E sul tema della “Bellezza”, da coniugare necessariamente ai cento e più paesaggi culturali isolani, giunge acuto anche il pensiero di papa Francesco, nella sua rivoluzionaria Laudato Sì, quando raccomanda agli architetti che
«non basta la ricerca della bellezza nel progetto, perché ha valore servire un altro tipo di bellezza: la qualità della vita delle persone, la loro armonia con l’ambiente, l’incontro e l’aiuto reciproco. (…) Non c’è bellezza senza consapevolezza verso il passato e verso le generazioni future. La bellezza di cui abbiamo bisogno non è evasione del presente, non c’è infatti bellezza senza storia, senza una forte responsabilità collettiva».
E accanto alla “Bellezza”, un’altra ineludibile e cruciale questione posta dai musei in genere, e in particolare da quelli etnografici, è il rapporto con la memoria e la storia culturale, nelle sue diverse accezioni di forme materiali ed imma- teriali, del territorio.

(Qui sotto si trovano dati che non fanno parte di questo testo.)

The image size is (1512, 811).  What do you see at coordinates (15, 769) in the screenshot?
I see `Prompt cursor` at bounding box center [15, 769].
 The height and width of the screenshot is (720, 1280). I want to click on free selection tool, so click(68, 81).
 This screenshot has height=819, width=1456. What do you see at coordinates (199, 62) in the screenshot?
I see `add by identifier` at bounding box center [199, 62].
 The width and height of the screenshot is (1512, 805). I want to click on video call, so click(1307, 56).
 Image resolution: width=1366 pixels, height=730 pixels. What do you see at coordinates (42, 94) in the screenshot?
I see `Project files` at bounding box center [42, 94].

E allora vale la pena richiamare le parole di Antonino Buttitta, quando dice che «la memoria è l’orizzonte di senso che sconfigge la morte e salva le parole e gli atti di ognuno di noi dal consumo definitivo ed eterno. La memoria è vita, è la vita». I Musei etnografici, dunque, non propongono un viaggio nostalgico nel tempo e nello spazio, all’interno di forme di cultura rubricate in un passato che non ritorna, alla ricerca di una memoria collettiva perduta, ma ci interrogano sulla necessità di un riscoperta consapevole di tale cultura.
«Riappropriazione che è possibile – scrive ancora il compianto studioso palermitano – se non si risolve nella mera raccolta e mitizzazione museografica e archivistica di forme materiali o orali di cultura, ma si dispone all’assunzione, senza compiacimenti estetizzanti e senza snobistico distacco, di tali fatti nel proprio orizzonte ideologico. Di riconoscerli insomma come momenti della nostra storia individuale e collettiva, dunque tratti distintivi della nostra identità.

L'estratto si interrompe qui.